As we are unable to find that the administrative remedy contemplated in the notice of suspension provided any meaningful avenue of redress to appellant, it is plain that an affirmance of the conviction in this case would be at odds with our holdings in James and Stonebumer, supra. Accordingly, we set aside the challenged conviction.10

Reversed.

. D.C.Code § 33-541(a)(l) (1990). Since the Code prescribes a maximum sentence for violation of this subsection of five years’ imprisonment, the offense falls into the category of a felony. See Super.Ct.Crim.R. 1(b)(1) (1991).

. Although this document was admitted as an exhibit at trial, Sgt. Hickey, identified on its face as the person serving it, was never called as a witness. Defense counsel contended that proof that appellant was actually served or put on notice was fatally lacking, but the jury resolved that question against the - defense. Appellant now argues that evidence tó support the verdict on this issue was insufficient. As appellant never took the stand to deny that the signature on the notice was his, we deem the identity of the name with the signature as unrebutted prima facie evidence of authenticity showing that service of the notice was valid. See Jenkins v. United States, 146 A.2d 444, 448 (D.C.1958).

.The scanty record in the instant case does not disclose whether an indictment on the felony count was ever returned, or whether the United States Attorney’s office determined after hearing the report of the arresting officers that there was insufficient evidence to support prosecution on the distribution charge.

. After the arrest and a search incidental thereto, Reynolds was charged with attempted possession with intent to distribute cocaine and pleaded guilty to this offense. The court imposed a prison sentence, suspended it, and placed him on probation.

Taking judicial notice of this, the trial judge in the case before us in a written decision denying appellant's post-trial motion, found that appellant had indeed been convicted of a felony in the case underlying his suspension. As the government concedes this was inadvertent, as the ground for suspension was the arrest the year before.

. Act of Mar. 3, 1925, 43 Stat. 1125, ch. 443, as amended by Act of Feb. 27, 1931, 46 Stat. 1424, 1428, ch. 317.

. The current statute contains a corresponding provision, together with subsequent amendments.

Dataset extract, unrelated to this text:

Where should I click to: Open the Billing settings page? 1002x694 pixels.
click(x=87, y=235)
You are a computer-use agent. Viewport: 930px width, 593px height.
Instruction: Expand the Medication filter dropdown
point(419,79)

See D.C.Code § 40-703(a) (1990).

. As enacted by Congress, Act of August 16, 1954, 68 Stat. 732, ch. 741, § 7.8, the subsection which is the crux of this case read: "A commission of a felony in which a motor vehicle was involved." In the regulation, the word “involved" has been stricken and the word "used” inserted in lieu thereof. As the word "involved” is somewhat vague, we accept the wording of the regulation as an accurate reflection of legislative intent.

. A panel of our court is bound by all prior panel decisions and can be overruled or modified only by the court sitting en banc. Similarly binding are decisions of the United States Court of Appeals for the District of Columbia Circuit decided prior to February 1, 1971. M.A.P. v. Ryan, 285 A.2d 310 (D.C.1971).

. It is true that we have sustained an administrative determination of a charge of driving under the influence of liquor which resulted in a license revocation — an offense which is also a criminal misdemeanor. Stowell v. District of Columbia Department of Transportation, 514 A.2d 438 (D.C.1986). As the regulation challenged there — 18 DCMR § 302.5 (1981) — was directly concerned with traffic safety, the Stowell court was not faced with the contention that only a court of law may determine a contested felony charge completely unrelated to a traffic offense.

. The disregard of the doctrine of Bell v. Bur-son, supra, by the prosecution here was particularly flagrant, for the charge of operating a motor vehicle while the driver's license was suspended was based on an incident which occurred months after the felony charge — the ground advanced for the suspension — had been dismissed with the approval of the only tribunal with jurisdiction to try it, viz., the Superior Court.